E Ink chairman Scott Liu (劉思誠) said last month that as sales were not as good as expected, the customer entered into an inventory-digestion period and this affected the firm’s first-quarter results.
At the time, Liu said he expected the first quarter would be the weakest quarter this year.
E Ink yesterday posted 2.96 percent lower revenue of NT$1.31 billion for last month, from March’s NT$1.35 billion. However, it was a 47.06 percent year-on-year decline from NT$2.47 billion.
To ride out the difficult period, E Ink requested local employees take an extra two days off a month this month and next month, while high-ranking executives would take a pay cut ranging from 10 percent to 20 percent, the company said in a filing to the Taiwan Stock Exchange.
About 500 employees, with the exception of factory workers, would be affected by the austerity measures, it said.
E Ink said this would be a short-term countermeasure and the company would restore normal working hours and usual monthly salaries in the second half of this year as client orders and shipments recover.
Liu told investors last month that the company’s customers are set to launch new products next quarter, which would stimulate their replacement demand and sales of E Ink’s products.
Credit Suisse downgraded E Ink to “neutral” on April 27, with the target price lowered to NT$32 from NT$45, based on weaker profits this year. Credit Suisse’s Jerry Su (蘇厚合) cut his forecast of E Ink’s net profit this year to NT$2.25 billion, from a previous estimate of NT$4.68 billion, as E Ink could continue in the red this quarter.

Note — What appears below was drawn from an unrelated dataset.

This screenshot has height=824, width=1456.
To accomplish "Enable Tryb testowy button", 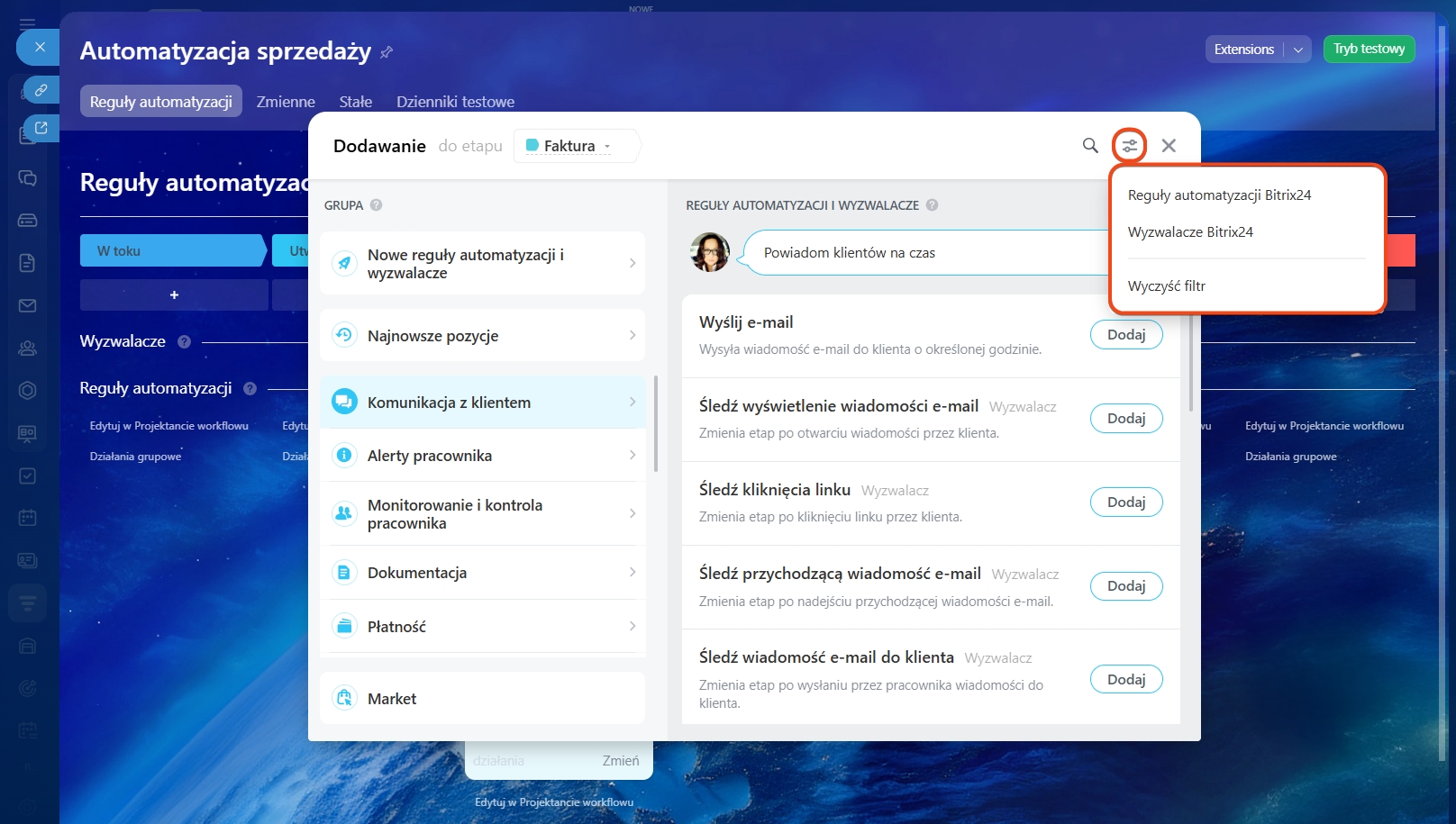I will (x=1369, y=50).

“We will stay on the sideline until revenues and margins show a meaningful pick-up later this year,” Su said in a report.

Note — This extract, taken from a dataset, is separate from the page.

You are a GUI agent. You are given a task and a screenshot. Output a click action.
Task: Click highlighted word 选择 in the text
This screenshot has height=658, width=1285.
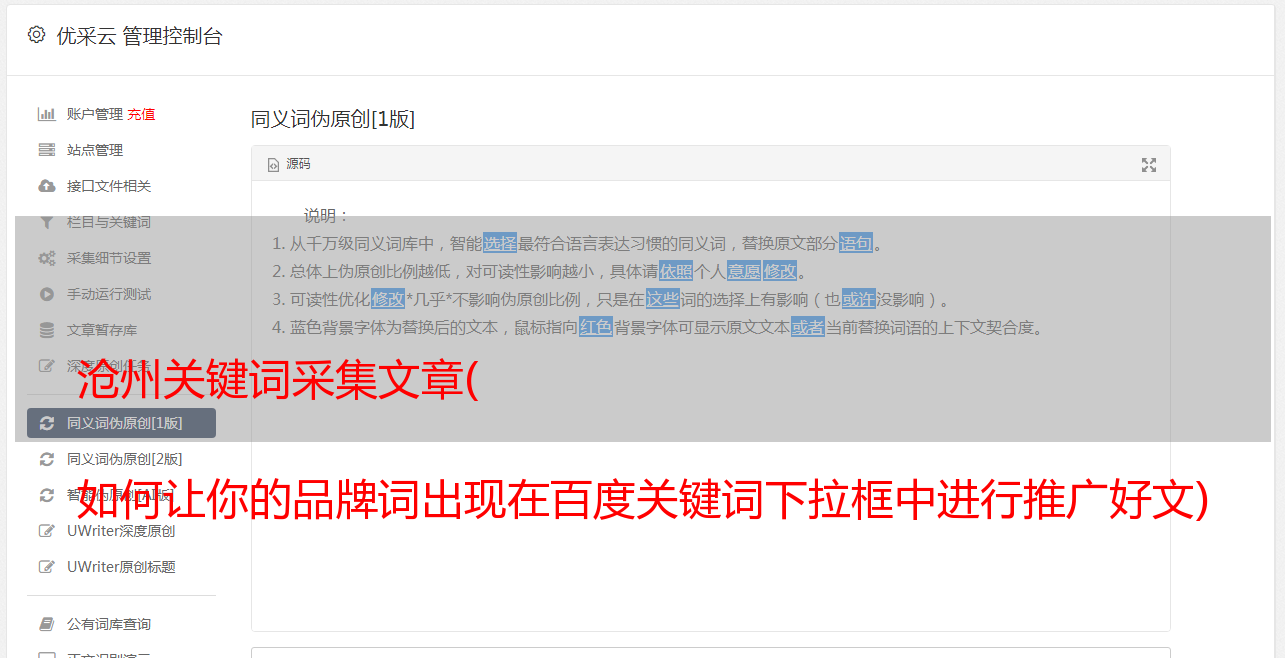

Gross margins for e-paper display and high-resolution LCD panels were expected to be under pressure because of growing competition in the second half, he said.
Separately, Chimei Innolux Corp (奇美電子), the nation’s biggest LCD panel maker, yesterday said revenue dropped 11.4 percent to NT$36.14 billion last month, from NT$40.79 billion in March, according to a company statement submitted to the Taiwan Stock Exchange.
Chimei joined local rivals, including AU Optronics Corp (友達光電), in reporting a monthly decline in revenue.
Shipments of PC and TV panels dropped 10.6 percent month-on-month to 11.15 million units, the company said. Shipments of smaller panels for handsets and tablets were down 9.5 percent to 31.43 million units last month, from 34.72 million the prior month.
On an annual basis, revenue shrank 10.3 percent last month from NT$40.29 billion. Shipments of PC and TV panels and small panels increased 1.09 percent and 6.36 percent.